══ Given text ══

Some of this conspiring was revealed before, during and after the trial. Sheridan argued in court that a “cabal” was manoeuvring against him, as his explanation for the 11 EC witnesses giving evidence against him. However, it is clear that they told the truth, which was necessary to avoid going to jail for purgery or contempt of court. Eventually, two open factions, the anti-Sheridan United Left and the pro-Sheridan SSP Majority, were formed.
At an SSP rally on the 2nd of September, current convenor Colin Fox said that he asked a woman who wanted to join the party despite its difficulties after the trial whether she was paid by the state. This was a clever way of pointing out the most important factor behind the crisis – infiltration. I realised that Colin was on the side of big business during the 2005 general election campaign due to him repeatedly refusing to answer questions directly, on the issue of immigration on Newsnight Scotland and on various issues during an ITV programme where a studio audience asked him questions – but his mention of infiltration is a strong indication that he is now on the side of the working class. Former Labour MSP John McAllion is planning to challenge Colin for leadership of the SSP, presumably backed by the United Left. It is very important that the SSP’s convenor is a revolutionary like Colin rather than a reformist like John.
Tommy Sheridan, together with the Socialist Worker and CWI platforms of the SSP, has launched a rival party called Solidarity: Scotland’s Socialist Movement, splitting the left that had united in a single party. The Socialist Workers Party/platform (SWP) dominates Solidarity and will try to run it in a similar manner to how it runs Respect in England and Wales, as a broader party which encourages Muslims to join irrespective of whether they are socialists. The CWI want the word “socialist” in the name of the party, and are annoyed that the party will usually be referred to merely as “Solidarity”. They argue in the September issue of International Socialist that it should be renamed, perhaps as the Socialist Solidarity Movement. However, the SWP’s dominance and the publicity Solidarity will have received under its current name (as well as the fact that the CWI’s suggested name is extremely unwieldy) will ensure that their attempt to rename it at the November conference fails.

═══
══ Provided data ══

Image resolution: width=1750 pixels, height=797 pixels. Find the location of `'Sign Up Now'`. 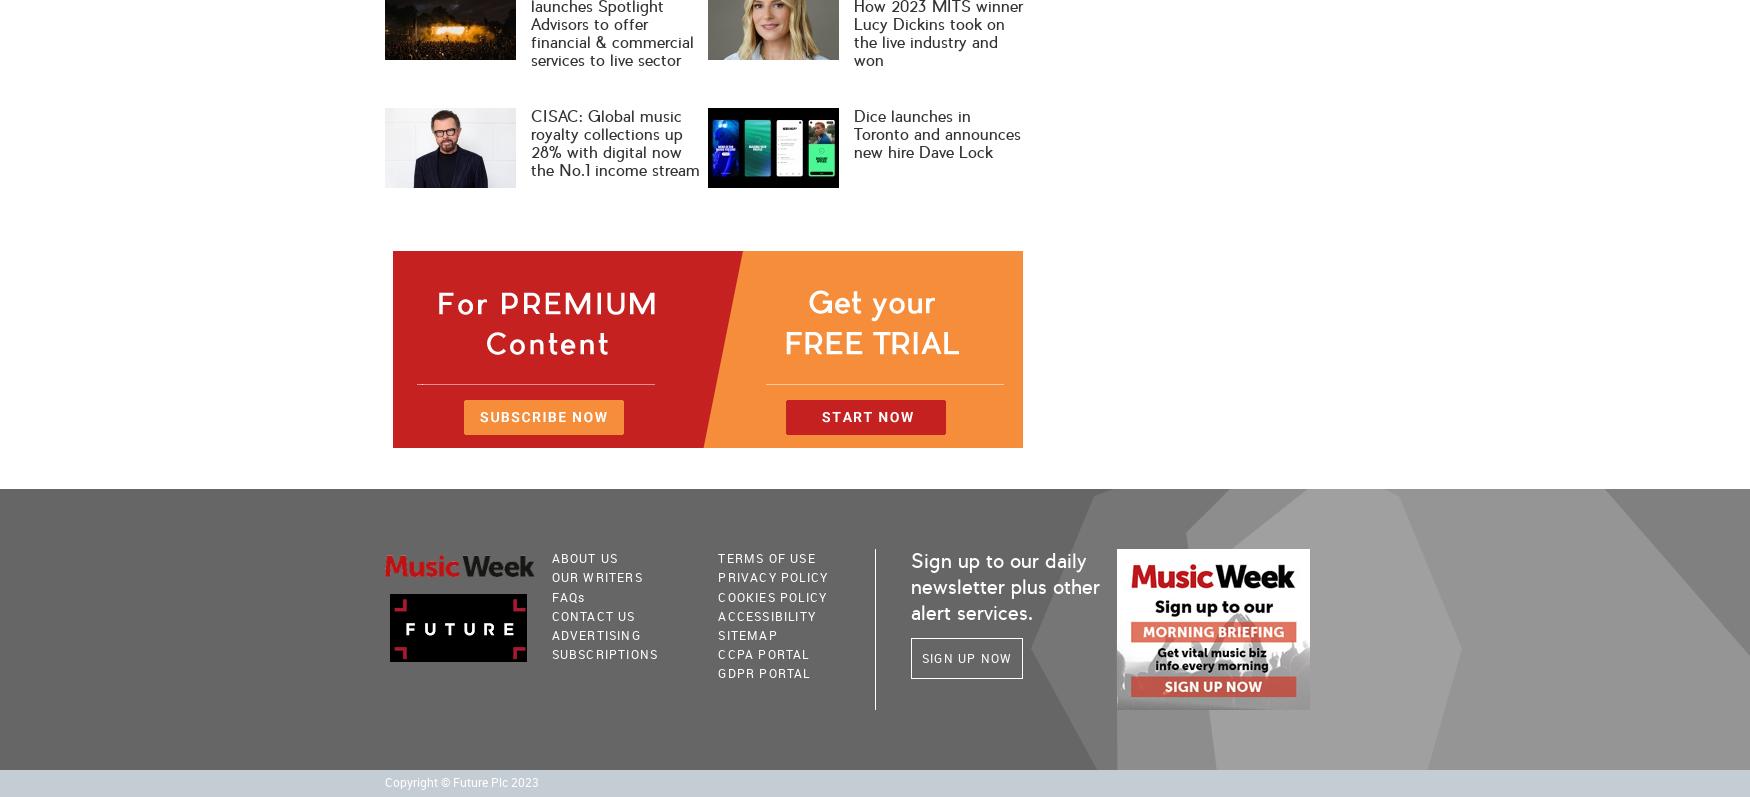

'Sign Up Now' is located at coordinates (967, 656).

═══

● Complete the following:
1. Name every person the SSP passage mentions by name.
2. Reproduce the SSP passage word for word from "Some of this" up to and including "Majority, were formed.".
3. Pick up the SSP passage after its final sentence and keep writing it.
The lines above come from a different source than the passage.

● Task-by-task answers:
1. Tommy Sheridan, Colin Fox, John McAllion

2.
Some of this conspiring was revealed before, during and after the trial. Sheridan argued in court that a “cabal” was manoeuvring against him, as his explanation for the 11 EC witnesses giving evidence against him. However, it is clear that they told the truth, which was necessary to avoid going to jail for purgery or contempt of court. Eventually, two open factions, the anti-Sheridan United Left and the pro-Sheridan SSP Majority, were formed.

3.
Another tension within Solidarity will be the issue of independence, which Sheridan supports but the SWP and CWI oppose. CWI Scotland’s leader Philip Stott claimed in the same issue of their paper that the SSP argues that independence would solve capitalism’s problems. This is a complete lie – the SSP realises that socialism is not on the verge of coming to power and that a capitalist independent Scotland would be a step towards a socialist Scotland and socialist world.
The SWP were an extremely negative force within the SSP. They had been able to mobilise around a third of the delegates at SSP conferences around terrible positions such as support for the entire Iraqi “resistance” (including those carrying out suicide bombings and beheadings which help the West’s strategy of divide-and-rule). However, they had grown in strength by the time of the conference earlier this year (due to the SSP’s internal difficulties) and they won some of the votes. Their departure from the SSP is a very useful by-product of the launch of Solidarity.
An indication of the extreme control infiltrators on the side of big business have over the SWP in Scotland, with members encouraged to follow orders from above rather than thinking for themselves, is that their 120-strong meeting to discuss Sheridan’s call for a new party decided unanimously to leave the SSP. In England, the SWP have significant layers of genuine activists in their ranks, and this will be the case in Scotland too after the launch of Solidarity. Their role was so bad in the SSP that few genuine activists stayed in their platform.
The SSP has got through its crisis and had an uplifting rally in Glasgow on the 2nd of September attended by 350-400 people. There are eight months before the Scottish parliamentary elections, which should enable us to grow in strength so that we can do at least as well as in 2003 when the party won six seats.
Tony Blair has taken New Labour so far to the right that there is a massive vacuum capable of being filled by a broad socialist party led by revolutionaries, such as the SSP.
I had been living in Manchester since September 1984, and since the spring of 1989 I have been a political activist. I moved up to Glasgow (to Flat 1/10, 220 Wallace Street, Kingston Quay, Govan Scottish parliamentary constituency/SSP branch) on the 20th of April 2006, since that is where I expect the world socialist revolution to start, it is where I can have the greatest influence politically due to the strength of the SSP, and it will be a better area for finding good political people to recruit to my band Galaxia. The SSP received over 15% of the vote in Glasgow in the Scottish parliamentary elections on May Day 2003, getting two members (Tommy Sheridan and Rosie Kane) elected.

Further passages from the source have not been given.